**WRITTEN REQUEST**
Rewrite the items as a numbered list, starting at the line that contains "Exit Velocity (EV) (140, 1103)" and ending after the line that contains "Jump (915, 2077)". Leave out any blank lines.

**INPUT DATA**
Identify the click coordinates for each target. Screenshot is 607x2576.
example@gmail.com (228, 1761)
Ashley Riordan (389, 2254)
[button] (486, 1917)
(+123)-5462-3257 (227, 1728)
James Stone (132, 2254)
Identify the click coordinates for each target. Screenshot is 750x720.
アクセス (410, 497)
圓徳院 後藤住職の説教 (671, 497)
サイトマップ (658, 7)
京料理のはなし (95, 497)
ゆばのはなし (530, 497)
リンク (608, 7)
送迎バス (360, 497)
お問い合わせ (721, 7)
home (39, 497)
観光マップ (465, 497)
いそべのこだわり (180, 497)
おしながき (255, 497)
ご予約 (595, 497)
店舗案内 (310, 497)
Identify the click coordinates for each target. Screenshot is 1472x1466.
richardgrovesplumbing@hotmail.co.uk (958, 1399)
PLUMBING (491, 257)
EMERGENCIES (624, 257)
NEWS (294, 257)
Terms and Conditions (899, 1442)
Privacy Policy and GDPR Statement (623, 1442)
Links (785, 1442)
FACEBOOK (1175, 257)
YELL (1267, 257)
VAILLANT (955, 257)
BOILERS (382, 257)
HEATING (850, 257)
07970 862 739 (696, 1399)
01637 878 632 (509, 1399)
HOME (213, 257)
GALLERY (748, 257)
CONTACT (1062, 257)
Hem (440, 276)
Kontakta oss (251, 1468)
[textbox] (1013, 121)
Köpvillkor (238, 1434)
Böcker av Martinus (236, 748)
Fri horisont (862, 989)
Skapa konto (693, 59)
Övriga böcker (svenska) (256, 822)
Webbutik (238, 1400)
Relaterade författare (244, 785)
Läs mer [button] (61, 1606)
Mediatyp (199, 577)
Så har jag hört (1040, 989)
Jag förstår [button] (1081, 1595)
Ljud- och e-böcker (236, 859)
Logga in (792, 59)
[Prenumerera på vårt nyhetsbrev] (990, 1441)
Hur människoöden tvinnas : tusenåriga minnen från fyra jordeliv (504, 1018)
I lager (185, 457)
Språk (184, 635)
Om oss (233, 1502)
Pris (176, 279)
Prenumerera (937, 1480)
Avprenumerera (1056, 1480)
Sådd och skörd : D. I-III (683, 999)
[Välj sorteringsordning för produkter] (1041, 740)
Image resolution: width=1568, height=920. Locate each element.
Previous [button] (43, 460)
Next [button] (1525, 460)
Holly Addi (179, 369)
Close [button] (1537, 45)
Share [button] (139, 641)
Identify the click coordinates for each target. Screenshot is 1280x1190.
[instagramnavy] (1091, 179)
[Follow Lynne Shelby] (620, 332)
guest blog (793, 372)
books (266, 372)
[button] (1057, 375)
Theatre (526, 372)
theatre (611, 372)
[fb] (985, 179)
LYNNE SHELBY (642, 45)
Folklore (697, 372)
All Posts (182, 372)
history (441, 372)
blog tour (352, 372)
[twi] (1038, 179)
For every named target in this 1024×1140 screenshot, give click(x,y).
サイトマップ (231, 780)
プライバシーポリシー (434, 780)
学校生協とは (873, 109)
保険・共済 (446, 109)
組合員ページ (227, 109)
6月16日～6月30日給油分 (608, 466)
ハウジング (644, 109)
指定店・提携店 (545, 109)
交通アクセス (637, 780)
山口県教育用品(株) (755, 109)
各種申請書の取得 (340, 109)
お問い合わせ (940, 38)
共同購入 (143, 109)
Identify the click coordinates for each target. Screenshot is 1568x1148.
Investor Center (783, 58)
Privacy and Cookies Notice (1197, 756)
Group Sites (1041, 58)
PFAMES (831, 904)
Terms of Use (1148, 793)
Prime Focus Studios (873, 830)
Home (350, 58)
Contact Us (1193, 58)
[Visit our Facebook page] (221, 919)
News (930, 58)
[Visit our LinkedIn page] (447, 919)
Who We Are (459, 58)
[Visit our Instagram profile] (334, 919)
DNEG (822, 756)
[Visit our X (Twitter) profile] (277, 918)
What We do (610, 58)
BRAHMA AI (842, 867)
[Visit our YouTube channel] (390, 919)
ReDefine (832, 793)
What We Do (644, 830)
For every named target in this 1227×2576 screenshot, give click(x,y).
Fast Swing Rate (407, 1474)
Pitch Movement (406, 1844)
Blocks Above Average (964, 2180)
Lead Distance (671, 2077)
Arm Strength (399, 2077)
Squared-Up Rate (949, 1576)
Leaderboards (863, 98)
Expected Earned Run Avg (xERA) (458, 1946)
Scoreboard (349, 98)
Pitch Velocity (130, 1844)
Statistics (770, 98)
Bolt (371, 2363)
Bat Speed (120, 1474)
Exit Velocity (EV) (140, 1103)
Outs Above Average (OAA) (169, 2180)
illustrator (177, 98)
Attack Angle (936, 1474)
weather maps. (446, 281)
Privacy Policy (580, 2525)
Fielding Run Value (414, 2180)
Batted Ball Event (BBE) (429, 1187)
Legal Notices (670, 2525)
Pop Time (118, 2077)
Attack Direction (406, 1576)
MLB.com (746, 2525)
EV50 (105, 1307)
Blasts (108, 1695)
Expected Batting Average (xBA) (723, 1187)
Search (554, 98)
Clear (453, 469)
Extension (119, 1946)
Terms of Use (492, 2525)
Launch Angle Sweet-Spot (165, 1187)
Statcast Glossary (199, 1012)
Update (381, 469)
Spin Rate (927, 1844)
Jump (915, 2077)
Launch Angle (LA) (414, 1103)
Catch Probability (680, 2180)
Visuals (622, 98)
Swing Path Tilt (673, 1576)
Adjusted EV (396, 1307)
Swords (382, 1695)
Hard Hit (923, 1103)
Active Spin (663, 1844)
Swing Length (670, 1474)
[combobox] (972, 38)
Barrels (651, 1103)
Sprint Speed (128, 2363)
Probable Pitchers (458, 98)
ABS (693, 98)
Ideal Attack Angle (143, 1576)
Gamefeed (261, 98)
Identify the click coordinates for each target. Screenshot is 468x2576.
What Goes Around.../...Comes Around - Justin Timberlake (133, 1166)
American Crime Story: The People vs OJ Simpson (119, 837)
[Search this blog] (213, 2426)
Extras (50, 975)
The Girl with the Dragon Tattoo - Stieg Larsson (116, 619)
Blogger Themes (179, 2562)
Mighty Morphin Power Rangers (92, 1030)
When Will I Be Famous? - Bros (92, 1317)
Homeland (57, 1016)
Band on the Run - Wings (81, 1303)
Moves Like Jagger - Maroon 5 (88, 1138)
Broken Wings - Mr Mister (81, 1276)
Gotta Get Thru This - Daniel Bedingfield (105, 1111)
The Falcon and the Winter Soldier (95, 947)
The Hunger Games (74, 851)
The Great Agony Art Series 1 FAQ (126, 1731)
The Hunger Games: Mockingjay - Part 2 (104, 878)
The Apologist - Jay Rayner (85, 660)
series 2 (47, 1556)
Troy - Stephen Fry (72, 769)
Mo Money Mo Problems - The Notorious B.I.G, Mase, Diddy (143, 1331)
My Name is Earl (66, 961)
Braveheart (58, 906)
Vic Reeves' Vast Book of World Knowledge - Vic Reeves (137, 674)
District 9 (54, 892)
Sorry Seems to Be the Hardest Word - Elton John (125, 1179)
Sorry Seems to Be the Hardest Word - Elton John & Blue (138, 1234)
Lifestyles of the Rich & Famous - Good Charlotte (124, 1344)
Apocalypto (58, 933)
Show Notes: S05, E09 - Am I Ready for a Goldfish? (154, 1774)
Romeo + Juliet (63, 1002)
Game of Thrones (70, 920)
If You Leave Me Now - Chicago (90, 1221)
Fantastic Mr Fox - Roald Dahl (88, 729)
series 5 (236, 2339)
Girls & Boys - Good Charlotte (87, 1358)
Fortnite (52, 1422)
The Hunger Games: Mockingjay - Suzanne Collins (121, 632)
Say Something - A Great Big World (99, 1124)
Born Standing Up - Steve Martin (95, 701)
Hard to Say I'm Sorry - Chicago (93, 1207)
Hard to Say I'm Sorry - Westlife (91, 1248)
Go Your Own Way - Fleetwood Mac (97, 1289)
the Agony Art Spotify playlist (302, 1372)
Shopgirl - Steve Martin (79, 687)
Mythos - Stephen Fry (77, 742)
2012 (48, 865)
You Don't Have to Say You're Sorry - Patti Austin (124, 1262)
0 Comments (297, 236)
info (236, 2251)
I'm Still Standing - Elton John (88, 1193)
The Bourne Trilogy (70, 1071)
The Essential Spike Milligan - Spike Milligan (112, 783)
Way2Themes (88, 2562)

**CORRECT OUTPUT**
1. Exit Velocity (EV) (140, 1103)
2. Outs Above Average (OAA) (169, 2180)
3. illustrator (177, 98)
4. Attack Angle (936, 1474)
5. weather maps. (446, 281)
6. Privacy Policy (580, 2525)
7. Fielding Run Value (414, 2180)
8. Batted Ball Event (BBE) (429, 1187)
9. Legal Notices (670, 2525)
10. Pop Time (118, 2077)
11. Attack Direction (406, 1576)
12. MLB.com (746, 2525)
13. EV50 (105, 1307)
14. Blasts (108, 1695)
15. Expected Batting Average (xBA) (723, 1187)
16. Search (554, 98)
17. Clear (453, 469)
18. Extension (119, 1946)
19. Terms of Use (492, 2525)
20. Launch Angle Sweet-Spot (165, 1187)
21. Statcast Glossary (199, 1012)
22. Update (381, 469)
23. Spin Rate (927, 1844)
24. Jump (915, 2077)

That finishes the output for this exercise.